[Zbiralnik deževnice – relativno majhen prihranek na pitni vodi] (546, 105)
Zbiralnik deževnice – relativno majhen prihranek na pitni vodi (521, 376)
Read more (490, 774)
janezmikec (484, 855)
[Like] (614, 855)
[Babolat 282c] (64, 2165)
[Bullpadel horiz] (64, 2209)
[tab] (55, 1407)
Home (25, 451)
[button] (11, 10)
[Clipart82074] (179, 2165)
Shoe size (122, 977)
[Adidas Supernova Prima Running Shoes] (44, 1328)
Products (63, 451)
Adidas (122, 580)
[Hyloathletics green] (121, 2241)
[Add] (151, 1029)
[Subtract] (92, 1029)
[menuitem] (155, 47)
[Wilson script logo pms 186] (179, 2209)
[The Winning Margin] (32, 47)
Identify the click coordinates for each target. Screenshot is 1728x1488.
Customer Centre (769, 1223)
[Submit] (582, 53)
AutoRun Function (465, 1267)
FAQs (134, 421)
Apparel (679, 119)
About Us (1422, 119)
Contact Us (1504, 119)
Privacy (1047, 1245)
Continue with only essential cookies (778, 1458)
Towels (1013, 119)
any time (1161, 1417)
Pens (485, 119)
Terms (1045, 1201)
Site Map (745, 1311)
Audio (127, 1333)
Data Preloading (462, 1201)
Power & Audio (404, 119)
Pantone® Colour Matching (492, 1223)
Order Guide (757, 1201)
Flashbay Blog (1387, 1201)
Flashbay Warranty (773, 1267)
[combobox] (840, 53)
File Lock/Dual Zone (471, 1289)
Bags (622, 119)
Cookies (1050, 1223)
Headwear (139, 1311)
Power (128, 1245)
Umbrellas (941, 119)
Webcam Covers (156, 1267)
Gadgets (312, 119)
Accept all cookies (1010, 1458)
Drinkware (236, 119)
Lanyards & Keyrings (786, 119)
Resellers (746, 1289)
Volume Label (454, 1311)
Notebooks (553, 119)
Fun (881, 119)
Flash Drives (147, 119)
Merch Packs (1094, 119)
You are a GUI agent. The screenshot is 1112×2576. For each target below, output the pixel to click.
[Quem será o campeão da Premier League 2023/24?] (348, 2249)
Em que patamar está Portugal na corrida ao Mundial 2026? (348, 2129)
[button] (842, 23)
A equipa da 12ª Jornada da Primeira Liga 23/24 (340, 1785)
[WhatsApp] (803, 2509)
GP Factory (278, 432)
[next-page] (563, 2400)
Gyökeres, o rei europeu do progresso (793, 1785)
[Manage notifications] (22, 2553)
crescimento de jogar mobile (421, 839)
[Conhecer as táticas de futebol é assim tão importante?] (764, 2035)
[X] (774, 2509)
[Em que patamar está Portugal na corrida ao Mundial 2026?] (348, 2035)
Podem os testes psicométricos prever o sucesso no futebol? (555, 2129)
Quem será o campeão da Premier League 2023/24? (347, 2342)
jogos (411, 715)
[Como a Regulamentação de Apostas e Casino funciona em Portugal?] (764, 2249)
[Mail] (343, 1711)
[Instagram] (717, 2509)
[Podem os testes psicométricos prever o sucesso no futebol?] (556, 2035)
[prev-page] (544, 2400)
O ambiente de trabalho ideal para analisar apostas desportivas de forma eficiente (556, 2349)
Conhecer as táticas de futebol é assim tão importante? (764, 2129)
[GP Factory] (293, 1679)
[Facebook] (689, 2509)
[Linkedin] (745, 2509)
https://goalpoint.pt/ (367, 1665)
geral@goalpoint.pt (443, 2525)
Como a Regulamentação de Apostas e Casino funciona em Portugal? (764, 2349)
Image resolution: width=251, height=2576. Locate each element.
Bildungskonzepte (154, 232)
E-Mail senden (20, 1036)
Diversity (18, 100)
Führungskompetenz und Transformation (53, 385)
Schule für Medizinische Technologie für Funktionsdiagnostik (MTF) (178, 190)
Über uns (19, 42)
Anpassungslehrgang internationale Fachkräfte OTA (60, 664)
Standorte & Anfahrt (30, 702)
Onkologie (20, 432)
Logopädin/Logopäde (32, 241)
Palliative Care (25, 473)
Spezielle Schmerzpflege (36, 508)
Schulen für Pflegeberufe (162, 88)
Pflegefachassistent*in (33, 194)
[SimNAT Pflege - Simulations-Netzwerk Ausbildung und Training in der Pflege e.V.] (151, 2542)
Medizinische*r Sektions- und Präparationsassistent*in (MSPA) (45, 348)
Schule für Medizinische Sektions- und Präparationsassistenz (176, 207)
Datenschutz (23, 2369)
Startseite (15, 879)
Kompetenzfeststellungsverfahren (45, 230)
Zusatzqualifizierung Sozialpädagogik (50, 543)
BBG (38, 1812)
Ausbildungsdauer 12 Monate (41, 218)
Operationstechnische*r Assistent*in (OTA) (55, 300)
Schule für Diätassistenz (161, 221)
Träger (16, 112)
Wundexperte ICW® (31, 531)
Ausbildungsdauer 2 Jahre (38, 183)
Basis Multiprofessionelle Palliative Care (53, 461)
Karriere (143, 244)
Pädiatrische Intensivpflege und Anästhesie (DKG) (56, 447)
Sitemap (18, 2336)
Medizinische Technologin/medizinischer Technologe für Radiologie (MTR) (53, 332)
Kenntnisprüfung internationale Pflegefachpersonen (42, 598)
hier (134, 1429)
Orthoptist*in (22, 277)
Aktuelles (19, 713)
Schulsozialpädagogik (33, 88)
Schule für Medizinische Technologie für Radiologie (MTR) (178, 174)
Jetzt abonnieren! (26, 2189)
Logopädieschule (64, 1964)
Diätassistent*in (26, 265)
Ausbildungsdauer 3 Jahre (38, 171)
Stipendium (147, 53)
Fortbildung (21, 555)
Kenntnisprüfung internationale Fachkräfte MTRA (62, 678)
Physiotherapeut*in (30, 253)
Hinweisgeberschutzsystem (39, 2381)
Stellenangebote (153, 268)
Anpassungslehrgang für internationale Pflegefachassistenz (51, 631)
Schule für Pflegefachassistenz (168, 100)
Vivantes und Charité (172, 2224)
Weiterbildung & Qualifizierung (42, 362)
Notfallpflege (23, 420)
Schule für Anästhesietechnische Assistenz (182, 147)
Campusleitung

- - - - -

## What is expected
Go through the material above and set each line down verbatim.

## Problem solution
[Zbiralnik deževnice – relativno majhen prihranek na pitni vodi] (546, 105)
Zbiralnik deževnice – relativno majhen prihranek na pitni vodi (521, 376)
Read more (490, 774)
janezmikec (484, 855)
[Like] (614, 855)
[Babolat 282c] (64, 2165)
[Bullpadel horiz] (64, 2209)
[tab] (55, 1407)
Home (25, 451)
[button] (11, 10)
[Clipart82074] (179, 2165)
Shoe size (122, 977)
[Adidas Supernova Prima Running Shoes] (44, 1328)
Products (63, 451)
Adidas (122, 580)
[Hyloathletics green] (121, 2241)
[Add] (151, 1029)
[Subtract] (92, 1029)
[menuitem] (155, 47)
[Wilson script logo pms 186] (179, 2209)
[The Winning Margin] (32, 47)
Identify the click coordinates for each target. Screenshot is 1728x1488.
Customer Centre (769, 1223)
[Submit] (582, 53)
AutoRun Function (465, 1267)
FAQs (134, 421)
Apparel (679, 119)
About Us (1422, 119)
Contact Us (1504, 119)
Privacy (1047, 1245)
Continue with only essential cookies (778, 1458)
Towels (1013, 119)
any time (1161, 1417)
Pens (485, 119)
Terms (1045, 1201)
Site Map (745, 1311)
Audio (127, 1333)
Data Preloading (462, 1201)
Power & Audio (404, 119)
Pantone® Colour Matching (492, 1223)
Order Guide (757, 1201)
Flashbay Blog (1387, 1201)
Flashbay Warranty (773, 1267)
[combobox] (840, 53)
File Lock/Dual Zone (471, 1289)
Bags (622, 119)
Cookies (1050, 1223)
Headwear (139, 1311)
Power (128, 1245)
Umbrellas (941, 119)
Webcam Covers (156, 1267)
Gadgets (312, 119)
Accept all cookies (1010, 1458)
Drinkware (236, 119)
Lanyards & Keyrings (786, 119)
Resellers (746, 1289)
Volume Label (454, 1311)
Notebooks (553, 119)
Fun (881, 119)
Flash Drives (147, 119)
Merch Packs (1094, 119)
You are a GUI agent. The screenshot is 1112×2576. For each target below, output the pixel to click.
[Quem será o campeão da Premier League 2023/24?] (348, 2249)
Em que patamar está Portugal na corrida ao Mundial 2026? (348, 2129)
[button] (842, 23)
A equipa da 12ª Jornada da Primeira Liga 23/24 (340, 1785)
[WhatsApp] (803, 2509)
GP Factory (278, 432)
[next-page] (563, 2400)
Gyökeres, o rei europeu do progresso (793, 1785)
[Manage notifications] (22, 2553)
crescimento de jogar mobile (421, 839)
[Conhecer as táticas de futebol é assim tão importante?] (764, 2035)
[X] (774, 2509)
[Em que patamar está Portugal na corrida ao Mundial 2026?] (348, 2035)
Podem os testes psicométricos prever o sucesso no futebol? (555, 2129)
Quem será o campeão da Premier League 2023/24? (347, 2342)
jogos (411, 715)
[Como a Regulamentação de Apostas e Casino funciona em Portugal?] (764, 2249)
[Mail] (343, 1711)
[Instagram] (717, 2509)
[Podem os testes psicométricos prever o sucesso no futebol?] (556, 2035)
[prev-page] (544, 2400)
O ambiente de trabalho ideal para analisar apostas desportivas de forma eficiente (556, 2349)
Conhecer as táticas de futebol é assim tão importante? (764, 2129)
[GP Factory] (293, 1679)
[Facebook] (689, 2509)
[Linkedin] (745, 2509)
https://goalpoint.pt/ (367, 1665)
geral@goalpoint.pt (443, 2525)
Como a Regulamentação de Apostas e Casino funciona em Portugal? (764, 2349)
Image resolution: width=251, height=2576. Locate each element.
Bildungskonzepte (154, 232)
E-Mail senden (20, 1036)
Diversity (18, 100)
Führungskompetenz und Transformation (53, 385)
Schule für Medizinische Technologie für Funktionsdiagnostik (MTF) (178, 190)
Über uns (19, 42)
Anpassungslehrgang internationale Fachkräfte OTA (60, 664)
Standorte & Anfahrt (30, 702)
Onkologie (20, 432)
Logopädin/Logopäde (32, 241)
Palliative Care (25, 473)
Spezielle Schmerzpflege (36, 508)
Schulen für Pflegeberufe (162, 88)
Pflegefachassistent*in (33, 194)
[SimNAT Pflege - Simulations-Netzwerk Ausbildung und Training in der Pflege e.V.] (151, 2542)
Medizinische*r Sektions- und Präparationsassistent*in (MSPA) (45, 348)
Schule für Medizinische Sektions- und Präparationsassistenz (176, 207)
Datenschutz (23, 2369)
Startseite (15, 879)
Kompetenzfeststellungsverfahren (45, 230)
Zusatzqualifizierung Sozialpädagogik (50, 543)
BBG (38, 1812)
Ausbildungsdauer 12 Monate (41, 218)
Operationstechnische*r Assistent*in (OTA) (55, 300)
Schule für Diätassistenz (161, 221)
Träger (16, 112)
Wundexperte ICW® (31, 531)
Ausbildungsdauer 2 Jahre (38, 183)
Basis Multiprofessionelle Palliative Care (53, 461)
Karriere (143, 244)
Pädiatrische Intensivpflege und Anästhesie (DKG) (56, 447)
Sitemap (18, 2336)
Medizinische Technologin/medizinischer Technologe für Radiologie (MTR) (53, 332)
Kenntnisprüfung internationale Pflegefachpersonen (42, 598)
hier (134, 1429)
Orthoptist*in (22, 277)
Aktuelles (19, 713)
Schulsozialpädagogik (33, 88)
Schule für Medizinische Technologie für Radiologie (MTR) (178, 174)
Jetzt abonnieren! (26, 2189)
Logopädieschule (64, 1964)
Diätassistent*in (26, 265)
Ausbildungsdauer 3 Jahre (38, 171)
Stipendium (147, 53)
Fortbildung (21, 555)
Kenntnisprüfung internationale Fachkräfte MTRA (62, 678)
Physiotherapeut*in (30, 253)
Hinweisgeberschutzsystem (39, 2381)
Stellenangebote (153, 268)
Anpassungslehrgang für internationale Pflegefachassistenz (51, 631)
Schule für Pflegefachassistenz (168, 100)
Vivantes und Charité (172, 2224)
Weiterbildung & Qualifizierung (42, 362)
Notfallpflege (23, 420)
Schule für Anästhesietechnische Assistenz (182, 147)
Campusleitung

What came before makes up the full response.